SOCS3 ablation enhances DC-derived Th17 immune response against Candida albicans by activating IL-6/STAT3 in vitro.

AIMS

Enhancing the potency of dendritic cells (DCs) by downregulating negative immunoregulatory pathways may provide immunotherapeutic possibilities against candidiasis.

MAIN METHODS

In this study, a si-RNA method is used to repress expression of the cytokine signaling-3 suppressor (SOCS3) in murine bone marrow-DCs, and then the maturation of DCs and the subsequent T-cell response after exposure to C. albicans are monitored in vitro.

KEY FINDINGS

Along with a higher expression of the DC maturation markers CD40, CD86 and MHC-II, IL-6/STAT3 is markedly upregulated in the SOCS3 siRNA-treated DCs after exposure to C. albicans as compared with control DCs.

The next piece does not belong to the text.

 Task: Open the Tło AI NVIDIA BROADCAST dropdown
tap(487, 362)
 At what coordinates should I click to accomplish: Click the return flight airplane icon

In response to DCs maturation, CD4 T cells have an increased expression of Th17 cell markers -- including the retinoic acid-related orphan nuclear hormone receptors γt (RORγt), IL-17A and IL-23R -- and increased release of IL-17. We note that this enhanced Th17 cell differentiation induced by siSOCS3-treated DCs in presence of C. albicans can be partly offset when anti-IL-6 antibody is added into the co-culture.

SIGNIFICANCE

As with SOCS1 in our previous report, suppression of SOCS3 alone also has the potential to fully activate DCs maturation. However, while SOCS1 knockdown in DCs during C. albicans infection specifically augments Th1 differentiation, SOCS3 silencing particularly increases Th17 differentiation.